Il modello di una cella destinata al sesso per i detenuti, già sperimentato con successo in un carcere in Austria, fa scuola e sbarca da febbraio anche nel penitenziario di massima sicurezza di Stein, nella Bassa Austria. Ufficialmente destinato al ricongiungimento delle famiglie per detenuti che devono scontare lunghe condanne e non godono del beneficio della libera uscita.Il progetto pilota era partito tempo fa nel carcere modello di Leoben, in Stiria, ma dato il successo sarà introdotto ora anche nel supercarcere di Stein che ospita circa 800 detenuti. A partire dalla metà di febbraio, il famoso penitenziario sul Danubio sarà integrato con dei mini appartamenti di 20 mq ciascuno attrezzati con tanto di angolo cottura, tavolo da pranzo con sedie, tv, divanetto e box doccia.

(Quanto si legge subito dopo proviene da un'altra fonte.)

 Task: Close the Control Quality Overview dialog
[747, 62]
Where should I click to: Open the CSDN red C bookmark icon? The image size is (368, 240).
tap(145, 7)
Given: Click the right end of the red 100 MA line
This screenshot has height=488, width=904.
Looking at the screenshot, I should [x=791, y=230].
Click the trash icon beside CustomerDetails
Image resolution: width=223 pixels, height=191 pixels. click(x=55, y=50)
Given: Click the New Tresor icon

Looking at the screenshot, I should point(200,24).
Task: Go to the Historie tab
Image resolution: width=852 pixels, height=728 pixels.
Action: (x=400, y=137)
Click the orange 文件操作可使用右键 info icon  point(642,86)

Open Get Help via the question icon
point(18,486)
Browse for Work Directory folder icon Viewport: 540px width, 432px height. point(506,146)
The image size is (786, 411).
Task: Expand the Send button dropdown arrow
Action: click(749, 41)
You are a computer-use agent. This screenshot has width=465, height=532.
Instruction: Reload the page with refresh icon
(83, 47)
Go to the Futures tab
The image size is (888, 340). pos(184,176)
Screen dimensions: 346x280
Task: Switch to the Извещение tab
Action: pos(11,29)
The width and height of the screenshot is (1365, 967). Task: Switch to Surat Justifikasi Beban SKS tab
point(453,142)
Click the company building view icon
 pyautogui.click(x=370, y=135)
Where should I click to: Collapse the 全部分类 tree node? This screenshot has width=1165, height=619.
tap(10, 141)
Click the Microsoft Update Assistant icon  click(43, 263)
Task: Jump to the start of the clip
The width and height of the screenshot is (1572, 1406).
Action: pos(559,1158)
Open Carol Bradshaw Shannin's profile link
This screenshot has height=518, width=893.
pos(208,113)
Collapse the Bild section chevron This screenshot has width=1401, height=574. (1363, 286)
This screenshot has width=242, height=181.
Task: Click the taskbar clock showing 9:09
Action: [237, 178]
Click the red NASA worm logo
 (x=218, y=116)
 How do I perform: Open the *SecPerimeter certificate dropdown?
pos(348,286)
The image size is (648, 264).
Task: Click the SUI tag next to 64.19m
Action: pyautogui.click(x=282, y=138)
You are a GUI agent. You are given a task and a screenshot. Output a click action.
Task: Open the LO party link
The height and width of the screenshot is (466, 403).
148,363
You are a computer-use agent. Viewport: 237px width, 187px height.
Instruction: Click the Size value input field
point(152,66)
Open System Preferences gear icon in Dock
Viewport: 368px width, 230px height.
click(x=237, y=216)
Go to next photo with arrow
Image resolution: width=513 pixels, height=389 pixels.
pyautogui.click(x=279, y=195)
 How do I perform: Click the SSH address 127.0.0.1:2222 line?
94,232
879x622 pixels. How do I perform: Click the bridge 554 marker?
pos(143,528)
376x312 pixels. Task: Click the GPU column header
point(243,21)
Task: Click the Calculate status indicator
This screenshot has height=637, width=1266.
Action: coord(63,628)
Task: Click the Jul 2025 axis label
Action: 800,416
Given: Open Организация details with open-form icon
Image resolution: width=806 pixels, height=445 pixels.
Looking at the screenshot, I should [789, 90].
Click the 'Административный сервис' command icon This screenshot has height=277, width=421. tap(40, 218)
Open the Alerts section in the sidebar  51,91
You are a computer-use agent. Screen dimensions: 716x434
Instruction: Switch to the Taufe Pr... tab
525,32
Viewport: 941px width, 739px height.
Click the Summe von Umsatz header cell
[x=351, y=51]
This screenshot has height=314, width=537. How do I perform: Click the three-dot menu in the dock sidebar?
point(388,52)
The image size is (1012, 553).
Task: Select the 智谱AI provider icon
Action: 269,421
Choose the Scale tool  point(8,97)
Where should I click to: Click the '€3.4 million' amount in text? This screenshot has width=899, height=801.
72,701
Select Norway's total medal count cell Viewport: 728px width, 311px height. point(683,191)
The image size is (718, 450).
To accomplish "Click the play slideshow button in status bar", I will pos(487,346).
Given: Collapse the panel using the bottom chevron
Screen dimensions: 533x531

La filosofia è quella della «risocializzazione» dei detenuti per quando avranno finito di scontare le loro condanne e dovranno essere reintegrati nella società. Il direttore del carcere Friedrich Novak mette le mani avanti contro eventuali critiche di eccessivo permissivismo: risocializzazione sì mercimonio no: «Non diventeremo sicuremente un bordello», ci tiene a precisare. L'accesso a prostitute sarà interdetto. Ogni visita dovrà essere preceduta da una richiesta e le visite potranno svolgersi al massimo ogni tre mesi.